#### [Selected text]
-------------------------

It goes without saying that I adore Brenda and, much to her chagrin and horror, have nicknamed her Precious. She has a knack for getting me to do things waaaayyyyy out of my comfort zone. I’ve been sea-kayaking, regular old kayaking (though I am not sure that’s what bystanders would have called it) white-water rafting (terrifying) and have taken a canopy tour. (Incidentally, all of these things have required a helmet.) But I have loved every single minute of it. I like knowing what I’m made of and if I get into trouble, I know I can count on Brenda to help me. This friendship mirrors the working relationship perfectly, because she has talked me off the ledge and out of corners with many a book as well.
Brenda also introduced me to Jennifer LaBrecque and Vicki Lewis Thompson, my Soapbox Queens pals, and they are my dearest friends and go-to girls for everything. (I know I smiled stupidly through the introduction to Vicki because I’d been such a huge fan.) Jen, Vicki and I get together a couple of times a year–usually in May and November–to plot, plan, gossip and laugh and I look forward to those retreats more than I do anything else throughout the year.
To illustrate how much they impact my life, let me tell you a little story. Last November we travelled to Vicki’s for our retreat. Vicki walks every day and, though I am not in any way a lesbian, will tell you that she has a wonderful ass. You could bounce a quarter off that sucker, seriously. She’s fit, she’s trim, she’s inspiring. Jen had borrowed Vicki’s yoga mat and was doing some sort of exercise-y things. Jen is a health food guru. Ninety-nine percent of the time she’s eating stuff that I wouldn’t want to touch with a ten-foot pole. She’d dropped some weight since the last time I’d seen her and I was sitting there, thinking about that at the breakfast table while I watched her fiddle with her iPod, then contort her body in strange and painful-looking positions. It occurred to me–while I was eating a petite four I’d hauled all the way from Alabama–that if we were being chased by a bear, I would be the one to die. I was the weakest of the herd.
That epiphany has resulted in an exercise program, which includes running, a complete change in diet–I actually eat oatmeal now and have removed all the Crisco and real butter from my kitchen–and the loss of twenty-two pounds. (So far. Still have fourteen more to go.) Isn’t it incredible how one thing can change your path? How a single phone call put my life on a whole new track? One that includes writing for Blaze (the best line) for the best editor (she’s a rock star in the publishing world) and a couple of friends whose commitment to good health have, by example, helped me become a much smaller person. (One who is no longer on diabetes medication. Woot!)
So what about you? Who or what have impacted your life lately? Have you been particularly inspired? If so, how?

-------------------------

#### [Records provided]
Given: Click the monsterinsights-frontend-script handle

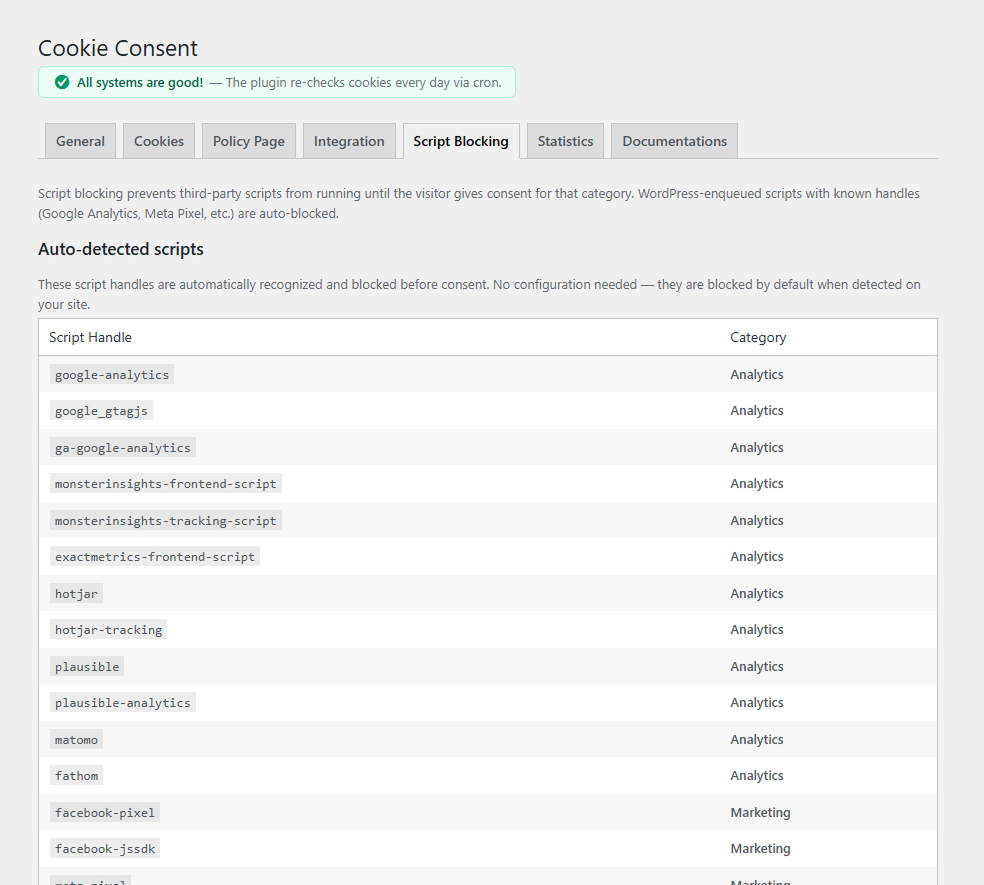Looking at the screenshot, I should click(165, 483).
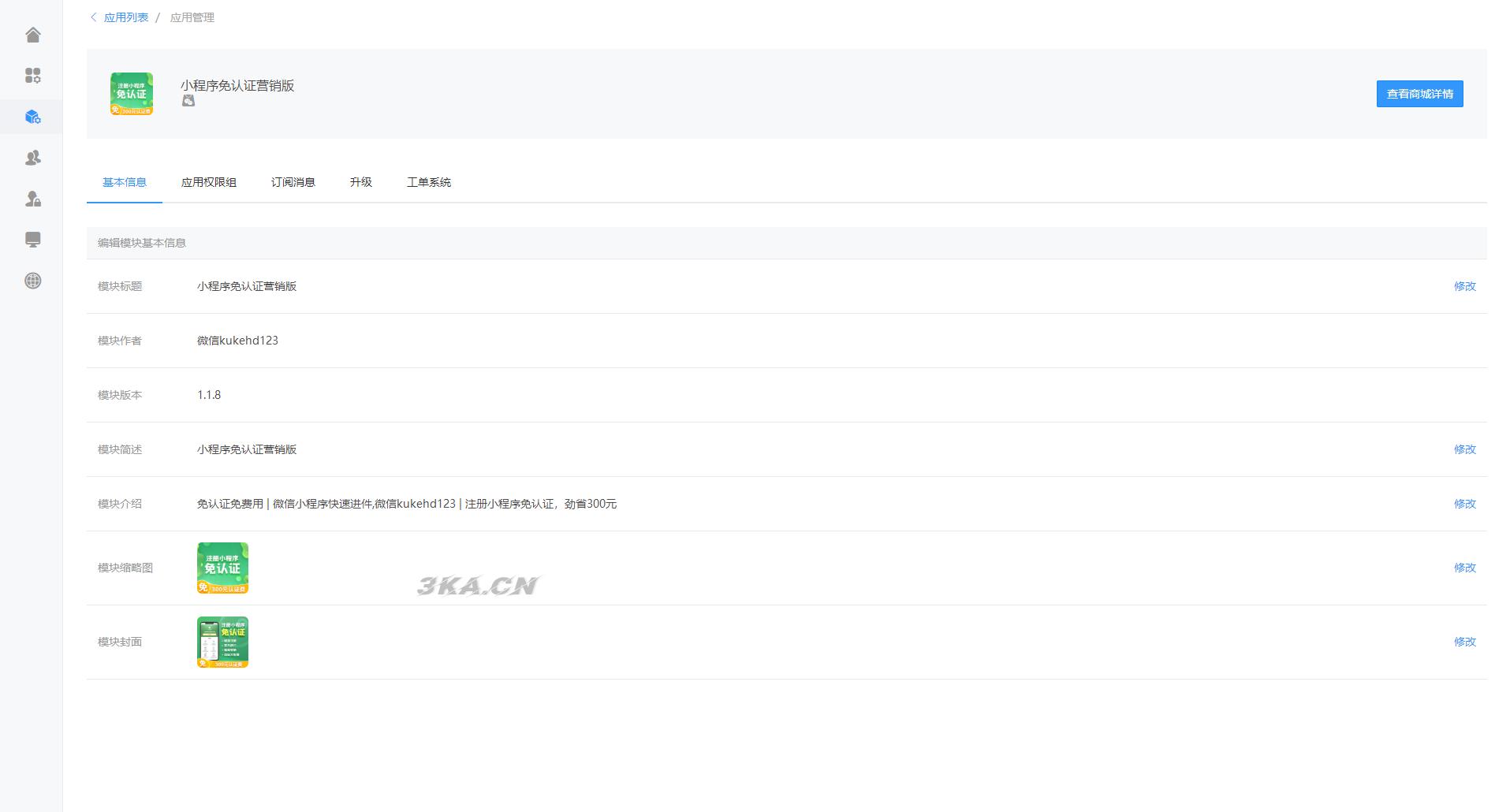
Task: Switch to the 基本信息 tab
Action: pos(125,182)
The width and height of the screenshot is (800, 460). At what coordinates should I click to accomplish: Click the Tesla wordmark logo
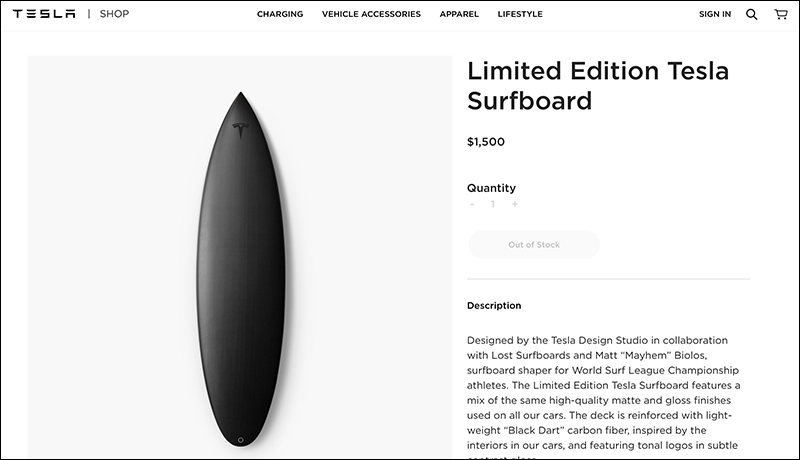44,14
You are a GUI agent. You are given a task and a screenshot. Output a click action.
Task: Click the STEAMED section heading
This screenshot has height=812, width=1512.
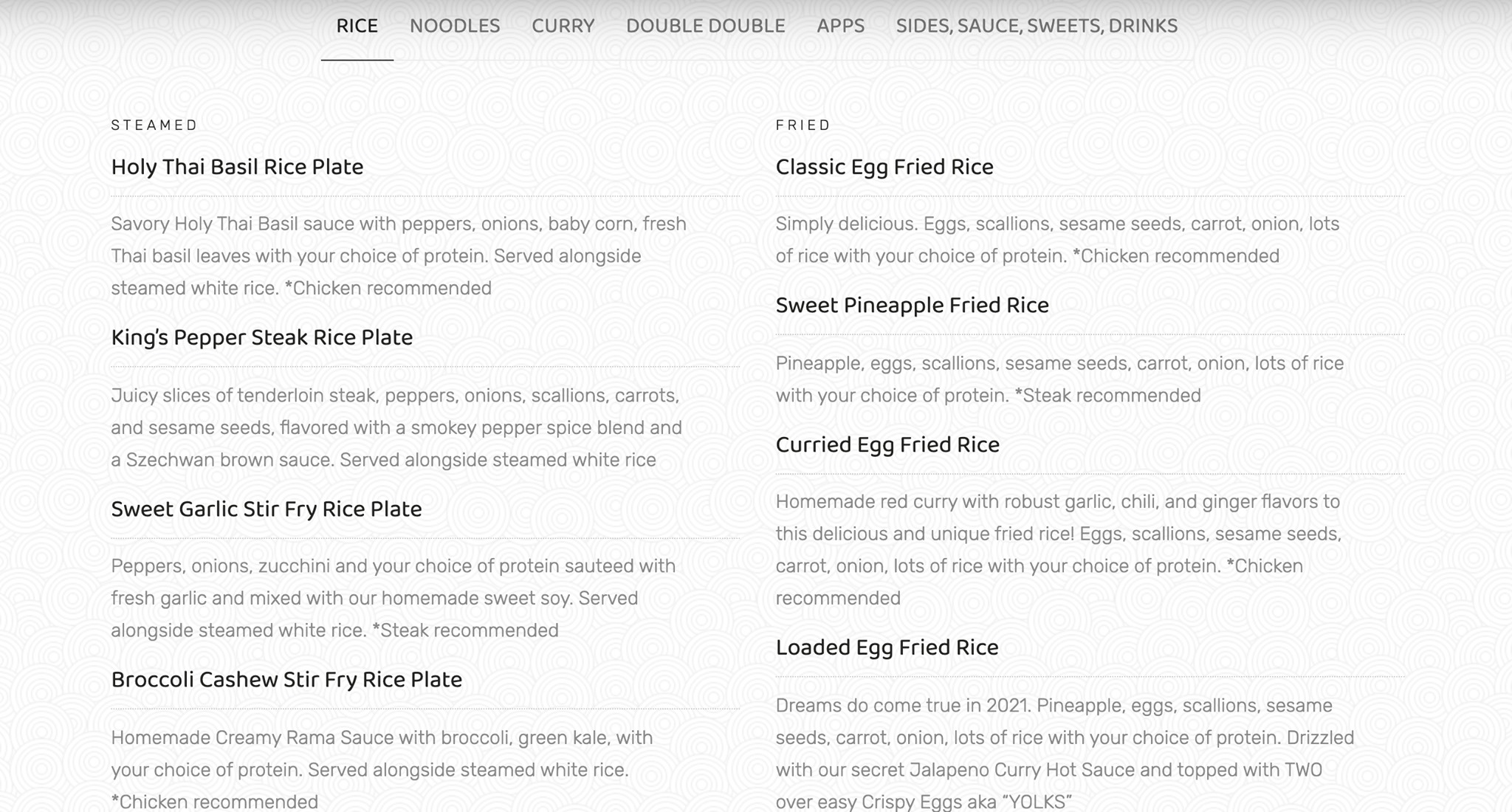pyautogui.click(x=154, y=125)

-------------------------

#### [Explore the material]
1 > Answer these questions from the blog post:
(a) What nickname has the writer given Brenda?
(b) In which months do Jen, Vicki and the writer usually get together?
(c) How many pounds has the writer lost so far?
2 > Translate this sentence from the blog post into Spanish: "Last November we travelled to Vicki’s for our retreat."
3 > Copy the part of the blog post that opens with the words containing "That epiphany has" and closes with "diabetes medication. Woot!)".
The records are separate material and have no connection to the blog post.

#### [Answers]
1 >
(a) Precious
(b) May and November
(c) Twenty-two

2 > El pasado noviembre viajamos a casa de Vicki para nuestro retiro.

3 >
That epiphany has resulted in an exercise program, which includes running, a complete change in diet–I actually eat oatmeal now and have removed all the Crisco and real butter from my kitchen–and the loss of twenty-two pounds. (So far. Still have fourteen more to go.) Isn’t it incredible how one thing can change your path? How a single phone call put my life on a whole new track? One that includes writing for Blaze (the best line) for the best editor (she’s a rock star in the publishing world) and a couple of friends whose commitment to good health have, by example, helped me become a much smaller person. (One who is no longer on diabetes medication. Woot!)